Turning the lights back on. Overcoming paralysis.
It all started one Christmas when I was 3 years old. I received the gift of a tiny motorcycle and before long I was hooked on motorcycles and started racing.
I was successful as an amateur racer and dreamed of becoming a National Champion and actually did achieve this.
In 1999, in my rookie season as a professional, I had an accident. My motorcycle malfunctioned over a very large jump and I hit the ground head first and I heard my neck break. I recall being in the dirt and couldn’t move at all and was barely breathing. I would have died if no-one had been there. I couldn’t feel anything-no sensations at all, it was just numbness as if the power had been cut to my body-like the flick of a switch ‘the lights had been switched off’. Thankfully I was conscious enough to guide the paramedics to the severity of my injury before they airlifted me to hospital.
When I woke up, a couple of days later, in the hospital Intensive care unit, I had had surgery on my neck. The cervical vertebrae 4,5 and 6 were broken and the surgeon had rebuilt the 5th with bone from a cadaver and had put a metal plate/screws etc in my neck so it was stabilised.
I was intubated on a ventilator but then my lungs filled with fluid and I flatlined.
This moment of ‘death’ was the most precious moment of my life, it was when my purpose came to life. All my fears and anxieties in reality merged-there was just the vast infinite awareness of potential ahead which was quite blissful.
I was shocked/resuscitated back into my body. Once conscious, I looked at both my Mum and my grandmother and realised how lucky I was to have the chance to move forward in time, however slowly, and appreciate the love around me and not waste this in the future. I thank my body everyday and now have reverence for the most simple things. I was told I had a one in a million chance of ever being able to move any body part below my neck again and I just couldn’t accept that verdict.
Overtime, I was able to have small wins, a flicker in my toe and then a movement in my fingers and eventually was able to prove the specialists that I was that one in a million.

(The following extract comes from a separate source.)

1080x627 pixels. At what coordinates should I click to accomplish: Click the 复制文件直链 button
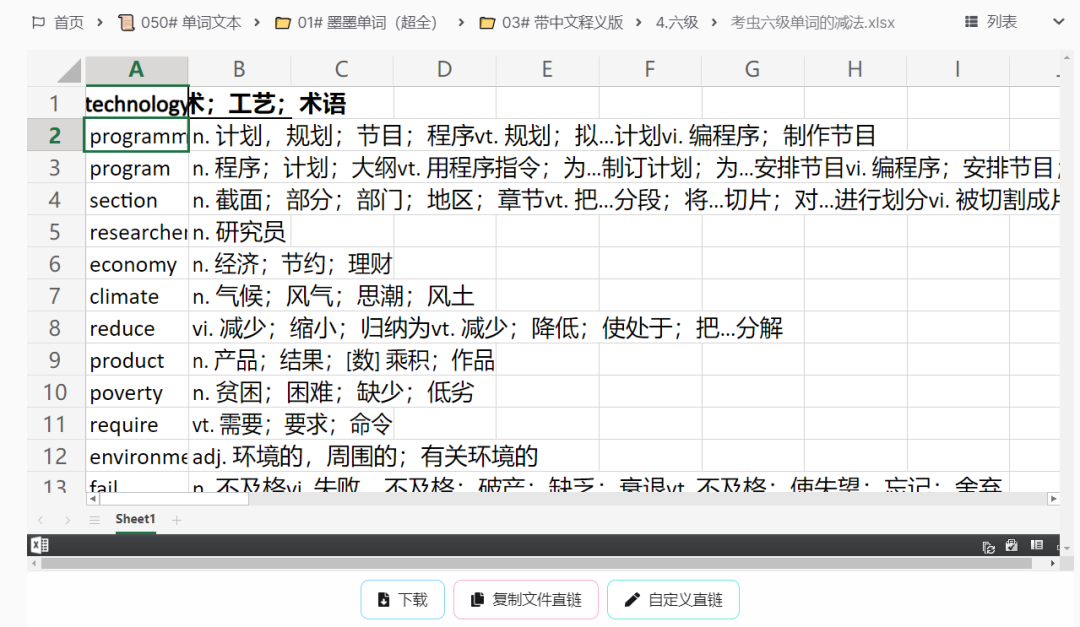coord(525,599)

As part of my recovery therapy, I peddled a fixed bicycle and from this I suggested that maybe I could try riding a tandem with my Mum as the lead and me as the ‘passenger’. I had to be ‘taped’ onto the bike and started by riding around the car park.But within months we had completed our first 5mile challenge leading up to 3 marathons (26.2miles) in 2003.

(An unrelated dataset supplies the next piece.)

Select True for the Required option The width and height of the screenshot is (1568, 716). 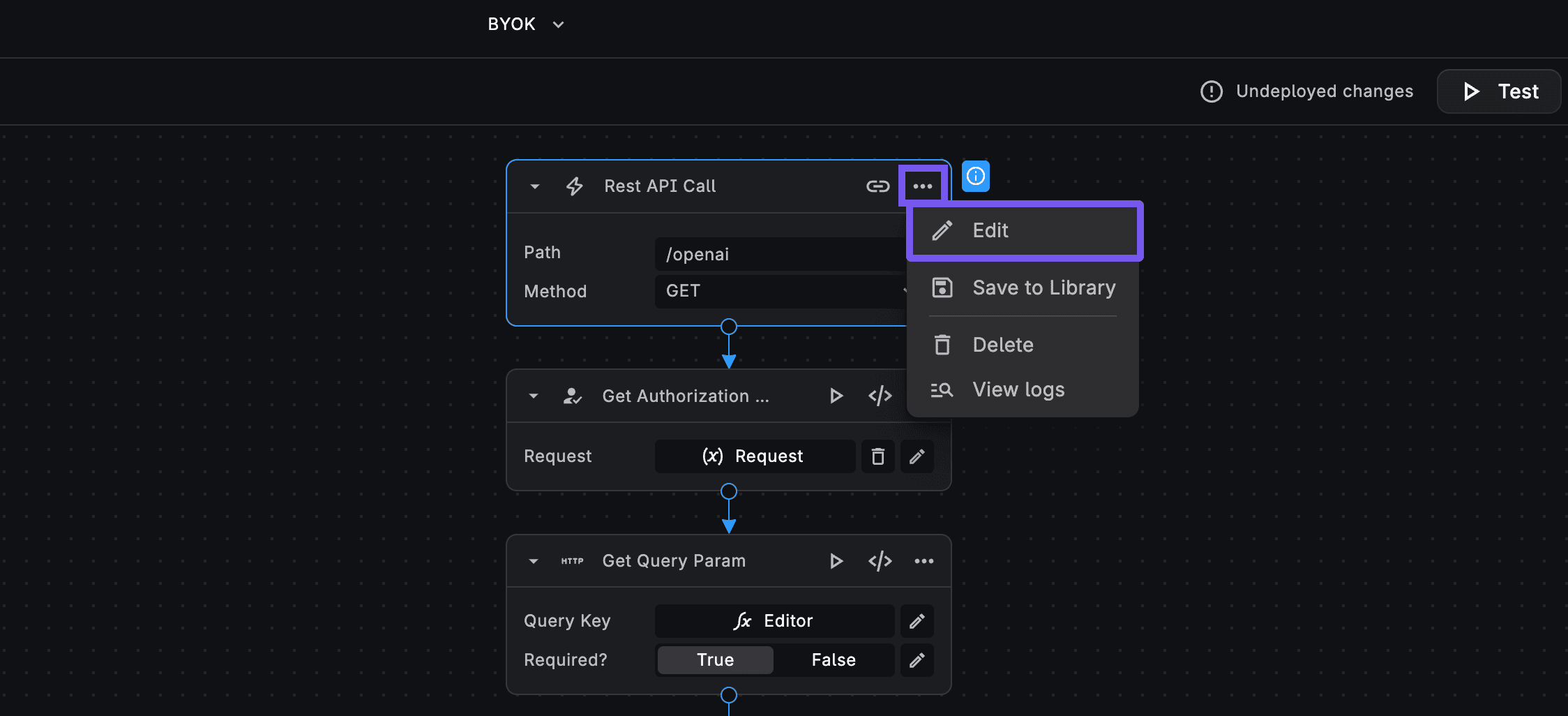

Eight years after my accident,In 2007, my Mum & I rode the tandem from the West to the East of America -3,182 miles! It took us 3 and a half months. At the end of the ride I was most likely at about 40-50% power, my Mum definitely doing most of the work.
From there I progressed onto my own three wheeler bicycle and in 2008 I cycled from the East to the West coast of USA- Washington DC to San Francisco.
A few years ago I walked 20miles/20.,000 steps through the desert of Death Valley,California, every step was a challenge. I get both mentally and physically fatigued as I have to wilfully make every movement happen. It’s all about the physics of how my body moves, very consciously engaging the prefrontal cortex of my brain. As I age I have learned to manage carefully my body’s physiology.
During my recovery journey my Mum and I had the concept of a business to establish a specialist rehabilitation facility close to home. There were very few, if any, such facilities for those in need after being discharged from their hospital rehabilitation. C.O.R.E. ( Center for restorative exercise) was born from this. In 2010 we rented ‘a space’, in North Ridge, LA, and created a state of the art, integrated therapy centre by grafting hard and I even slept in the office there! The gym helped others as well as myself by bridging the gap between rehabilitation and regular fitness . The ethos was to keep an open mind/open door, nothing was impossible.
We actually sold our interest in C.O.R.E. last year to our partner, who thankfully, even during these tough ‘covid’ times, is managing to keep afloat.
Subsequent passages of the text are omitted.